- GIVEN DATA:
----

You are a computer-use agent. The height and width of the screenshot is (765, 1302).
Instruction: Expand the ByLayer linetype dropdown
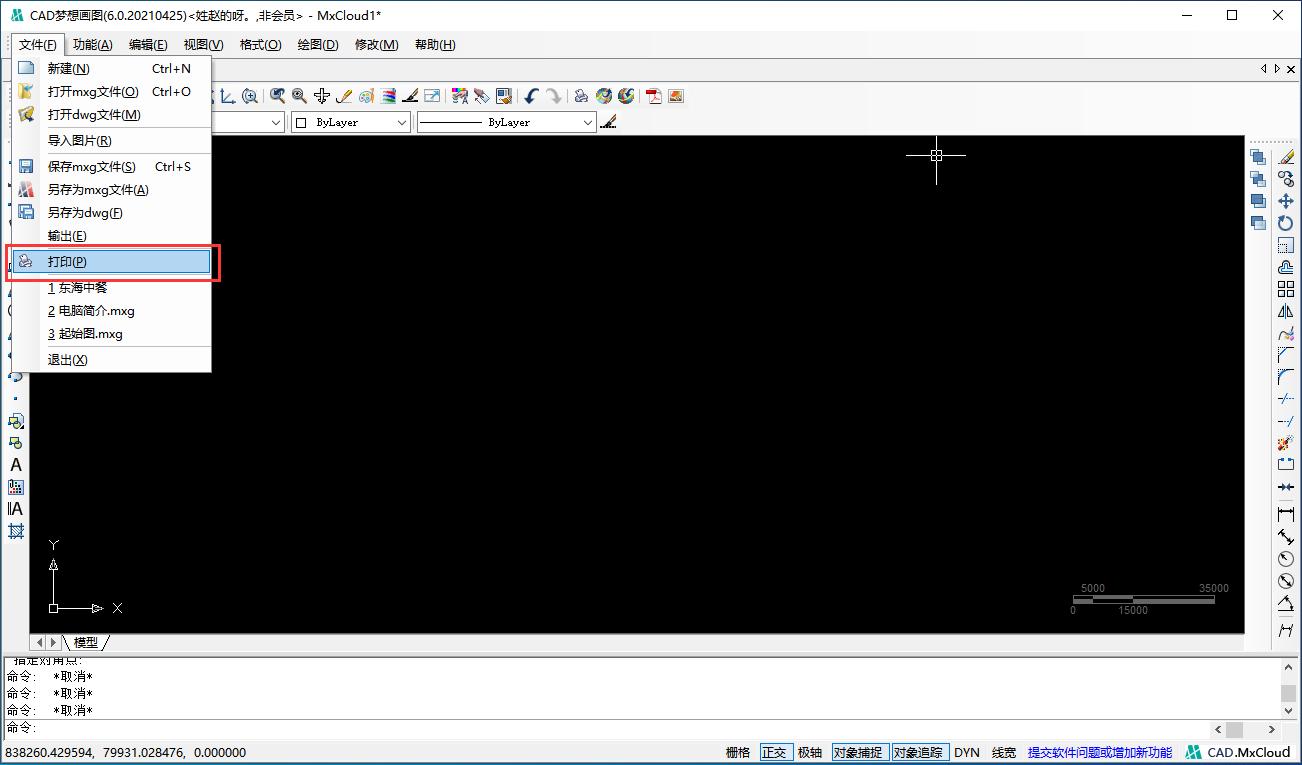tap(506, 122)
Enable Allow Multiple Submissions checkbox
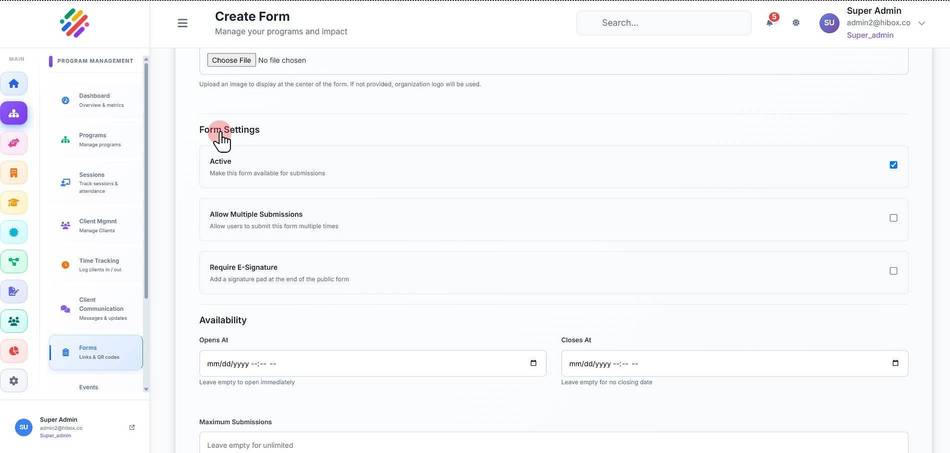This screenshot has width=950, height=453. coord(893,218)
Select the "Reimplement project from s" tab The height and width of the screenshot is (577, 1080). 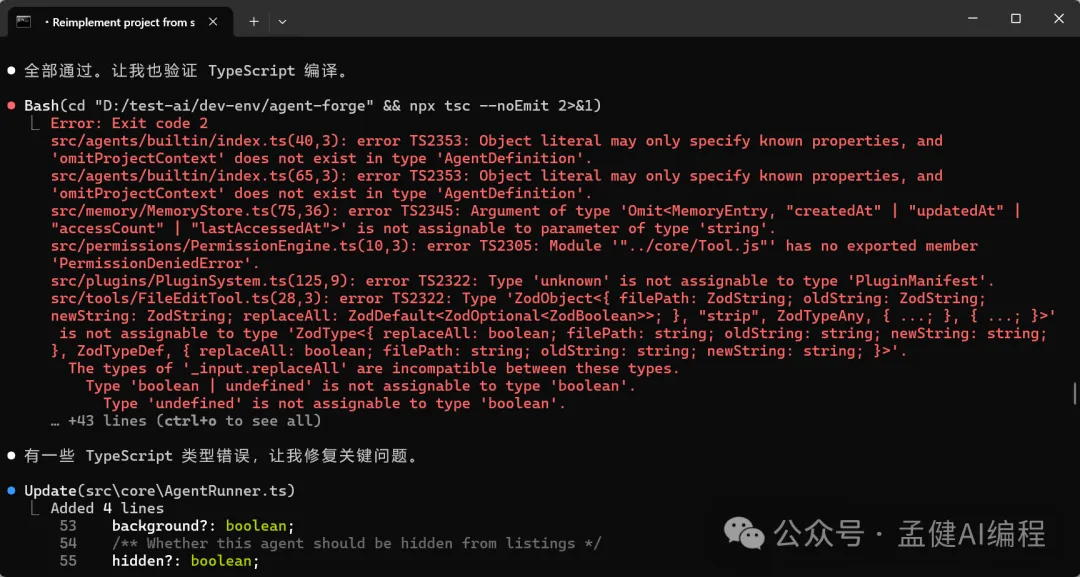pos(120,21)
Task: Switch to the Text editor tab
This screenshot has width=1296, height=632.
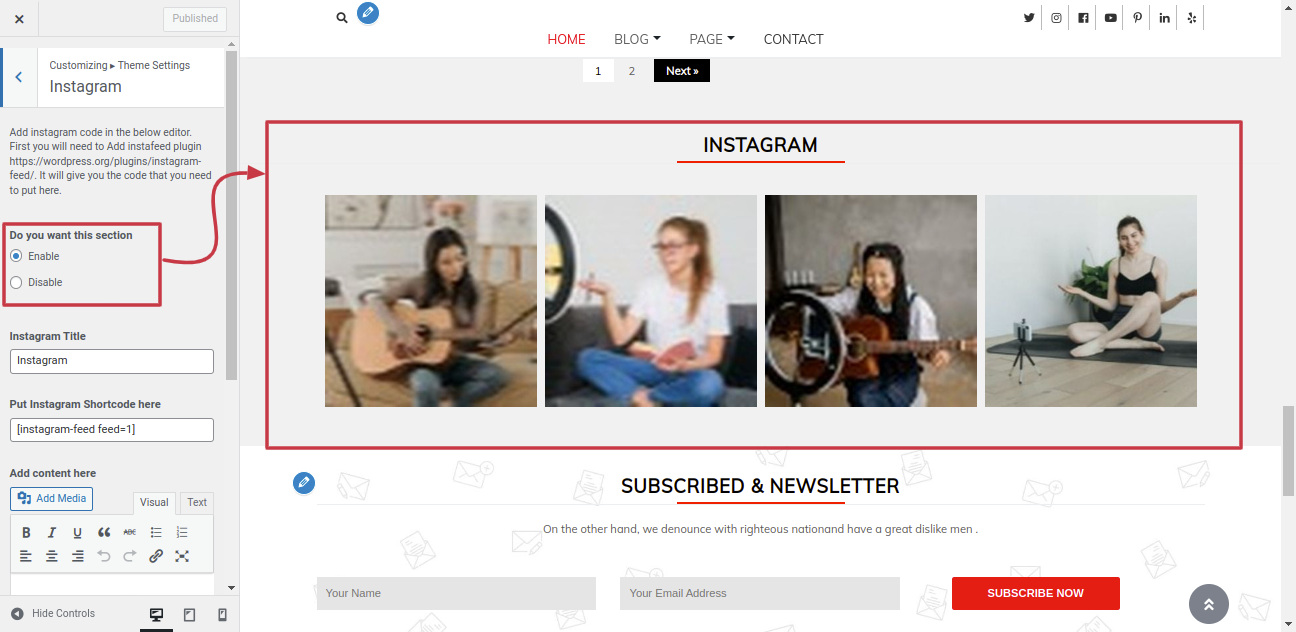Action: 197,503
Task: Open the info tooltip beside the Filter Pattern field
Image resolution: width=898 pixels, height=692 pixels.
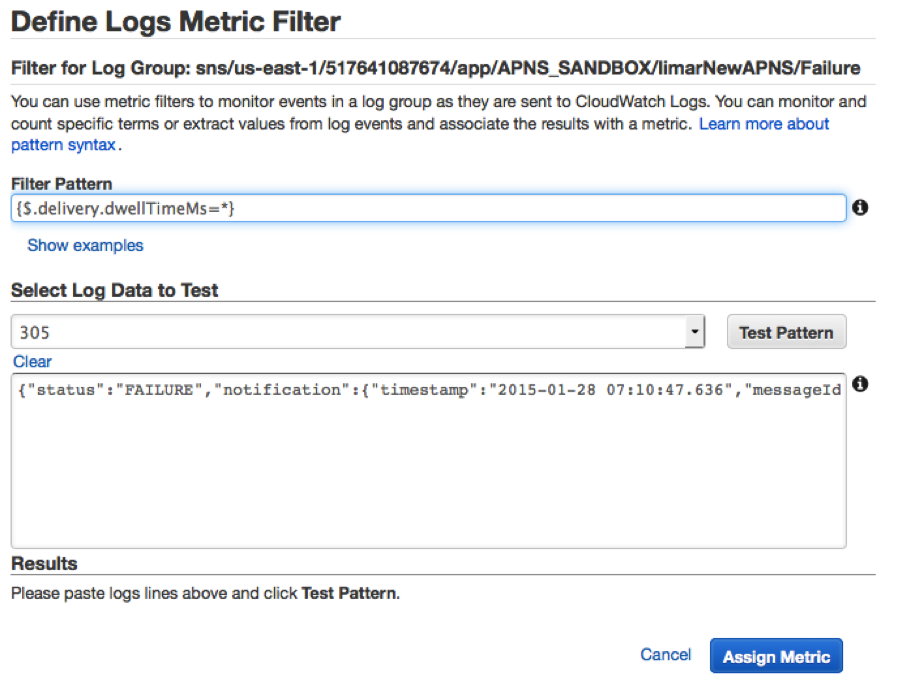Action: tap(861, 207)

----

Scan the listing above for the word "Task" and copy every line that holds it.

Task: Switch to the Text editor tab
Task: Open the info tooltip beside the Filter Pattern field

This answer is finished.